=== PROVIDED PASSAGE ===


  7. Brianne on November 5, 2017 at 9:14 pm

    Thank you for this post. I can totally relate to what you went through. I still feel like I get into ruts quite often even though my daughter is out of the newborn phase. I think your tips are really helpful especially getting out of the house. Some days I have to force myself to go out but then afterward I feel so much better. Being a mother can be very challenging and people don’t talk about the challenging parts enough so thank you for being so open. Glad to know I am not alone.

  8. Megan on November 7, 2017 at 9:51 am

    Thanks for sharing!! Not a mom yet but taking notes:)

  9. Renee on November 8, 2017 at 10:29 am

    Your post is SO important. Thank you for sharing! I experienced PPD with my first child 6 years ago. It was debilitating, and it was the hardest time of my life. I felt like it should be the “happiest time,” and that made me feel even more guilt and self-doubt. When I found out I was pregnant with my second child, I panicked at the thought of experiencing PPD again. So, before the hormonal monster hit me again, I made some promises to myself:
    1. I will tell my husband and closest friends about my feelings and thoughts. Even the ones that scare me.

===

(PROBLEM DETAILS):
Reproduce the blog comments above in full, word for word.

=== SUPPLIED MATERIAL ===

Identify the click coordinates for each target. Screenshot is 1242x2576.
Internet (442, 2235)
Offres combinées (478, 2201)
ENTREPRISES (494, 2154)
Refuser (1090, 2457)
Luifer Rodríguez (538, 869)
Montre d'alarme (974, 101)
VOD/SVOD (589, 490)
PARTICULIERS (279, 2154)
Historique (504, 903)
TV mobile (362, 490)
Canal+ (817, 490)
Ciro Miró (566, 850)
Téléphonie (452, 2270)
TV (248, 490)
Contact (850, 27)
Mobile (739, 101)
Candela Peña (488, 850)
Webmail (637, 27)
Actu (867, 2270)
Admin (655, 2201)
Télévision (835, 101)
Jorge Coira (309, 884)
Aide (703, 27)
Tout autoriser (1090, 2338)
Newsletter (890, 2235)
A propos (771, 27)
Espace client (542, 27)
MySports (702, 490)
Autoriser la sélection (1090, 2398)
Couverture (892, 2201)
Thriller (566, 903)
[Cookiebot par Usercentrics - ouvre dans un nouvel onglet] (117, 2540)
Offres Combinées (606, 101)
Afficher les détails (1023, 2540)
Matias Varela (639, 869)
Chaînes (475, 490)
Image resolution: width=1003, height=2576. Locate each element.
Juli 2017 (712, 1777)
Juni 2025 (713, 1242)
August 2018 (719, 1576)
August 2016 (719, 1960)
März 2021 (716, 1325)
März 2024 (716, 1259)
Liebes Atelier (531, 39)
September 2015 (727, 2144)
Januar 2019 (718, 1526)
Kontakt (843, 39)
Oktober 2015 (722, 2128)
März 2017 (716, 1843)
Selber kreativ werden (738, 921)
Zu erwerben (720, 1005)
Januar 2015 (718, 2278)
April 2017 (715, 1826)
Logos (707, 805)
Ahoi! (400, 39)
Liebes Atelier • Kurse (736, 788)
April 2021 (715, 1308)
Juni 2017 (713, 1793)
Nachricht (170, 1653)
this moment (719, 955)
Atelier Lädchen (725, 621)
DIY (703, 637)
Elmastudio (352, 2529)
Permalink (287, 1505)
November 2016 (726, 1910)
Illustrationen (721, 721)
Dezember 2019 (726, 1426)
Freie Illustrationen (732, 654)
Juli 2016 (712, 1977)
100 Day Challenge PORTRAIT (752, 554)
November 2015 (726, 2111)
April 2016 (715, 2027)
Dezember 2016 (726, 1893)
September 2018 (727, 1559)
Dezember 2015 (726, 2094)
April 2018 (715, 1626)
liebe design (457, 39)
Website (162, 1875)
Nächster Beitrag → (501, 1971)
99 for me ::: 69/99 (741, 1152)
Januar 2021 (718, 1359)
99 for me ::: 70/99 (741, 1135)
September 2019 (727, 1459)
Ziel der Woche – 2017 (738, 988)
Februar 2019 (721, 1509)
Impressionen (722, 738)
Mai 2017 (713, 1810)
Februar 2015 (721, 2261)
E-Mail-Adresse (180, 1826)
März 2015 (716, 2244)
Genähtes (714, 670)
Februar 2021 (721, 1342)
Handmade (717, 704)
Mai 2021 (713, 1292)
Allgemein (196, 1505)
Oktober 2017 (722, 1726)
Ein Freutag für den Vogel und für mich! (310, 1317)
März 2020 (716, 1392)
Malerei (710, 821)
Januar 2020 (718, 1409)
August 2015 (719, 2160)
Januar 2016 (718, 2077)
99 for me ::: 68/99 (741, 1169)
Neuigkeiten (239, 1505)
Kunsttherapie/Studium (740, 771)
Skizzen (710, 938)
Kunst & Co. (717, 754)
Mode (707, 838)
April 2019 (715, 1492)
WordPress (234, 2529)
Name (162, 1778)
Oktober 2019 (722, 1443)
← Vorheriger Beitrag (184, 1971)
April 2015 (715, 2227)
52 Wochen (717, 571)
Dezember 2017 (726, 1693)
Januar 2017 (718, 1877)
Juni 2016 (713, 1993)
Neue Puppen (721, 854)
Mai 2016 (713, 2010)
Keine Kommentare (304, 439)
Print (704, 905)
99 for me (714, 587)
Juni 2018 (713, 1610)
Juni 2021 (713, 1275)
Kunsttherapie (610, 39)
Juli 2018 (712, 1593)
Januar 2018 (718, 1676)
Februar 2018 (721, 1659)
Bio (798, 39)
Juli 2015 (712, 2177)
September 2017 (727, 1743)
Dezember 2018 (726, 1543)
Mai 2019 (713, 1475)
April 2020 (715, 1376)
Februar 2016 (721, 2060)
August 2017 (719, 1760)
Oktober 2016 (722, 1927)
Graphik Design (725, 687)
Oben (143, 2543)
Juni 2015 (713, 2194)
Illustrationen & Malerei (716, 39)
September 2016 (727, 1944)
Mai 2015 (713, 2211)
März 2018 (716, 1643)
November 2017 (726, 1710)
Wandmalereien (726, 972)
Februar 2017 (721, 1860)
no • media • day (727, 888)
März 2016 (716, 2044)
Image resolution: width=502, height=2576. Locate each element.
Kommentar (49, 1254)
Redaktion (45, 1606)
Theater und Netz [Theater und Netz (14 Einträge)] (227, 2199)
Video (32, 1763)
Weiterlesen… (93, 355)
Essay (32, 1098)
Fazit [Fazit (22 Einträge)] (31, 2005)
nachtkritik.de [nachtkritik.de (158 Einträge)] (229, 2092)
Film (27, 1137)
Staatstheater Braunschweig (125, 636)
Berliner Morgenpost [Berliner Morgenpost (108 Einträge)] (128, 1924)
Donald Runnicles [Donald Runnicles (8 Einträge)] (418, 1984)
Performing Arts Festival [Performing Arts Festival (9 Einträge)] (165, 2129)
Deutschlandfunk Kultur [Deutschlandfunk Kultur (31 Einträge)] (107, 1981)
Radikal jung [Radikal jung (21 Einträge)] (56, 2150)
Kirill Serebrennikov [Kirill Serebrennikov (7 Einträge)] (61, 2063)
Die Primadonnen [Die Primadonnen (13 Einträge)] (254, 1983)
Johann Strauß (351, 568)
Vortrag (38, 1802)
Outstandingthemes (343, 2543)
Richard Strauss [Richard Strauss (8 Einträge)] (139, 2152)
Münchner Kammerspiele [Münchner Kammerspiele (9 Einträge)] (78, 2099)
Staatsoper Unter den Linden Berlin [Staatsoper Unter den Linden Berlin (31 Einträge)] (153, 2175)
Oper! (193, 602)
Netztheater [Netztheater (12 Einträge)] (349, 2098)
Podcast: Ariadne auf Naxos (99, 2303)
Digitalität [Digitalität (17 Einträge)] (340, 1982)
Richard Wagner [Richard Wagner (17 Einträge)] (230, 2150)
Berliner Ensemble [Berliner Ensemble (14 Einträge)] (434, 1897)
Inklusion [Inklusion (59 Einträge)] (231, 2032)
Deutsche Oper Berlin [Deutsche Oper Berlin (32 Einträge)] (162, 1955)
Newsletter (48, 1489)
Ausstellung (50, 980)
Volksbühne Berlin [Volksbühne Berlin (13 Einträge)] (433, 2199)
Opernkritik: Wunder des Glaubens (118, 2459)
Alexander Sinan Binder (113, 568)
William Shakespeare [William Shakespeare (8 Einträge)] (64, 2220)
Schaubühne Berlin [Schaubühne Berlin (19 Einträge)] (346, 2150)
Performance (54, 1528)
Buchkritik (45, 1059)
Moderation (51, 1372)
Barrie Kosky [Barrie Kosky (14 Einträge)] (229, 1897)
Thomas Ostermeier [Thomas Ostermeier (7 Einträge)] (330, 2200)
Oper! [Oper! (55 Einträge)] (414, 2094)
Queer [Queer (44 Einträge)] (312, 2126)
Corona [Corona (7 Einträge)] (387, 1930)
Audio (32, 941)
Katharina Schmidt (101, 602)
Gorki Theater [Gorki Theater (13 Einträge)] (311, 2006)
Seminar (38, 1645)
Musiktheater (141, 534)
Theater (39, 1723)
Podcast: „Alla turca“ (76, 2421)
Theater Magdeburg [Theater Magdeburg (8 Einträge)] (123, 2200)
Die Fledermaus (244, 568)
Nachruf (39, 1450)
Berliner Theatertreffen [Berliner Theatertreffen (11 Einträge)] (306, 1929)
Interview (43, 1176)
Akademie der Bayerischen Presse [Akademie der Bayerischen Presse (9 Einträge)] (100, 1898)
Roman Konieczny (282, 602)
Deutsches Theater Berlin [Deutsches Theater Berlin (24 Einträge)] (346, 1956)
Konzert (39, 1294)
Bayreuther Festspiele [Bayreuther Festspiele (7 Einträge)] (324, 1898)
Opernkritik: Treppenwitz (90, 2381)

===

(WORKED SOLUTION):

  7. Brianne on November 5, 2017 at 9:14 pm

    Thank you for this post. I can totally relate to what you went through. I still feel like I get into ruts quite often even though my daughter is out of the newborn phase. I think your tips are really helpful especially getting out of the house. Some days I have to force myself to go out but then afterward I feel so much better. Being a mother can be very challenging and people don’t talk about the challenging parts enough so thank you for being so open. Glad to know I am not alone.

  8. Megan on November 7, 2017 at 9:51 am

    Thanks for sharing!! Not a mom yet but taking notes:)

  9. Renee on November 8, 2017 at 10:29 am

    Your post is SO important. Thank you for sharing! I experienced PPD with my first child 6 years ago. It was debilitating, and it was the hardest time of my life. I felt like it should be the “happiest time,” and that made me feel even more guilt and self-doubt. When I found out I was pregnant with my second child, I panicked at the thought of experiencing PPD again. So, before the hormonal monster hit me again, I made some promises to myself:
    1. I will tell my husband and closest friends about my feelings and thoughts. Even the ones that scare me.